Unsung hero is a big wheel in charity cycles
Douglas Silas (right) with Rabbi Ephraim Mirvis
The inspiring story of a London solicitor with an incurable neurological condition who has continued his charity involvement was told to the 500 people at a Jewish Care lunch on Wednesday.
Douglas Silas received the Topland Jewish Care Unsung Hero Award at Grosvenor House in London’s West End.
Eight years ago, Mr Silas, 45, was diagnosed with cerebellar ataxia, which has affected his speech, eyesight and co-ordination and has left him heavily reliant on a wheelchair. Yet, in 2011, he completed a Norwood cycle challenge from Jerusalem to Eilat, raising more than £40,000, to “show people I can do something”. More recently, he joined a Norwood cycle ride in Sri Lanka and he has also been honoured by Norwood for his outstanding support to its challenges.

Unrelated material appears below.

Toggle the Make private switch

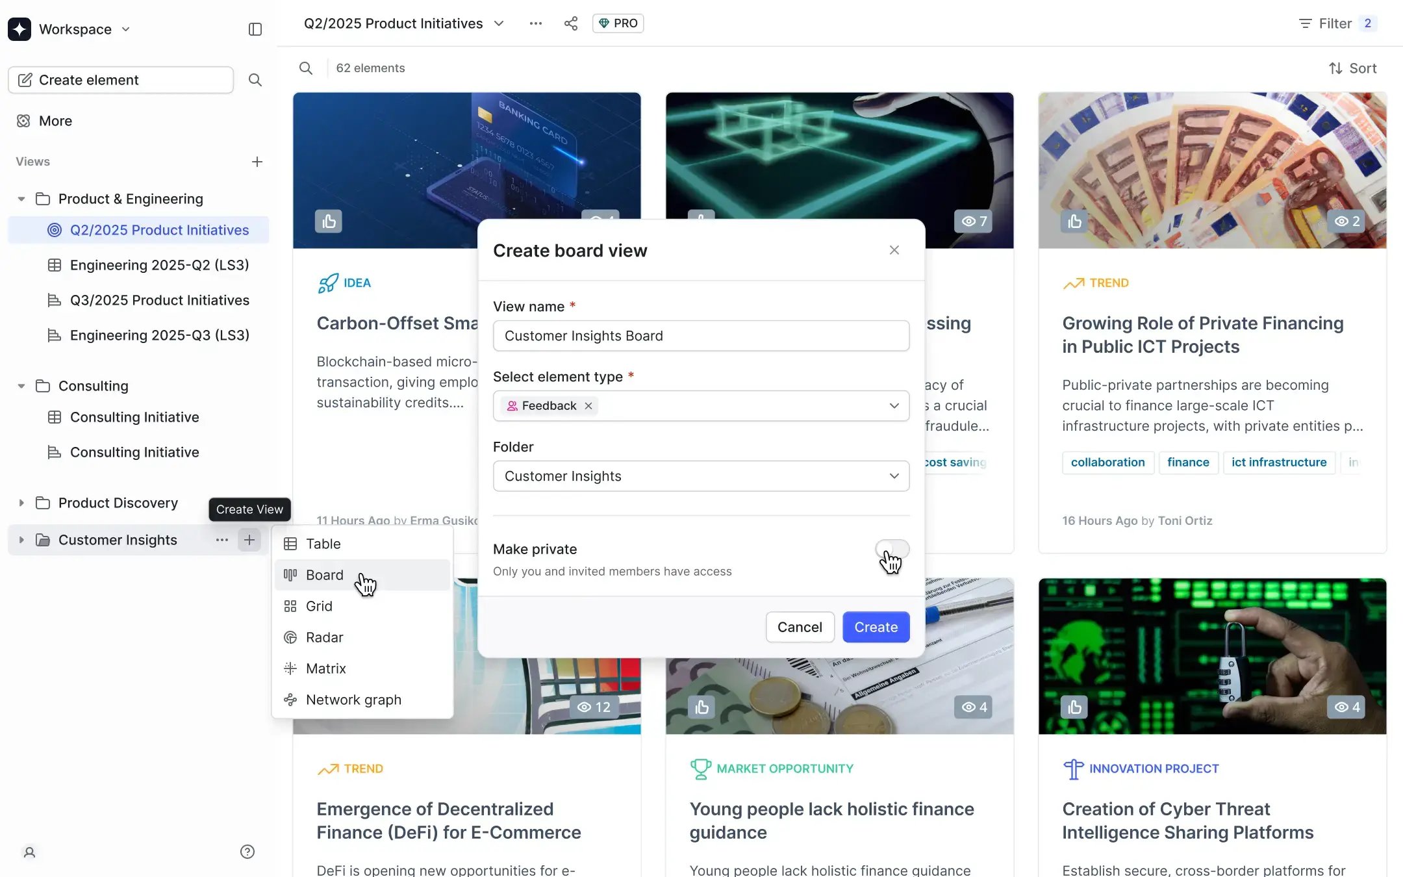(x=892, y=550)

The Finchley resident has interpreted for Chief Rabbi Lord Sacks as part of his work with the Jewish Deaf Association. He is also the honorary legal adviser to Independent Parents for Special Educational Advice, a charity offering free and independent legal support to parents of children with special needs. He was a volunteer at both the Olympics and Paralympics.
To great applause, Mr Silas stood up to deliver his acceptance speech.

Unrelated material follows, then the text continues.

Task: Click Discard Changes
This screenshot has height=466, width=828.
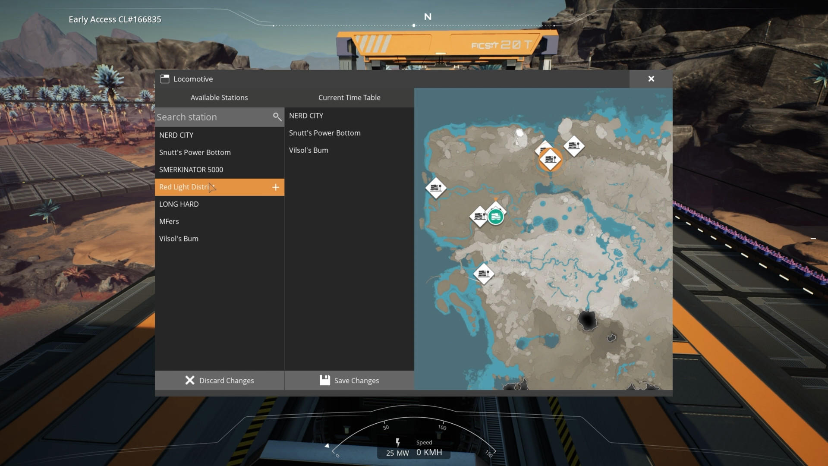Action: coord(220,380)
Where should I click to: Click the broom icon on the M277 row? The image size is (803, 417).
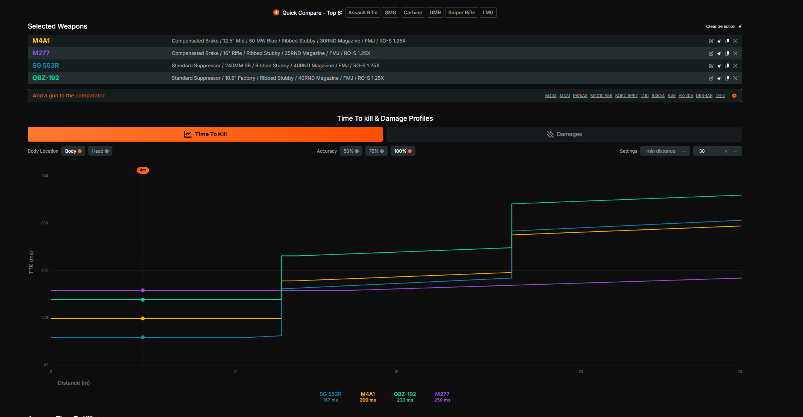719,53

“I’ve dedicated my life to trying to help people, which is at the heart of what Jewish Care does,” he said.
“[The disability] makes me see the goodness of people who are trying to help me, which is something I would not have experienced before.”
Mr Silas is a member of Finchley Synagogue, whose Rabbi Ephraim Mirvis noted that he had been “dealt a severe hand — and he has played it brilliantly. Enhancing and inspiring the life of others, Mr Silas is a worthy recipient of today’s award.”
The award was part of an annual business lunch, now in its 25th year, which has raised over £5 million.
Jewish Care chairman Steven Lewis said: “All our guests, Jewish and non-Jewish, come back every year and are fascinated by the work we do.”
Guest speaker was Luke Johnson, chairman of Risk Capital Partners and restaurant businesses Giraffe and Patisserie Valerie. He is also a former Channel 4 chair.
“Jewish Care is focused on those who have setbacks,” he told diners. On the business front, he stressed the “limitless possibilities to being an entrepreneur. Someone self-employed can follow their dream.
“Giving up is always the ultimate tragedy. If you concentrate on strengths and apply yourself, who knows, something heroic might occur.”
The lunch raised £230,000 for Rela Goldhill Lodge, a Jewish Care home for those with physical and sensory disabilities.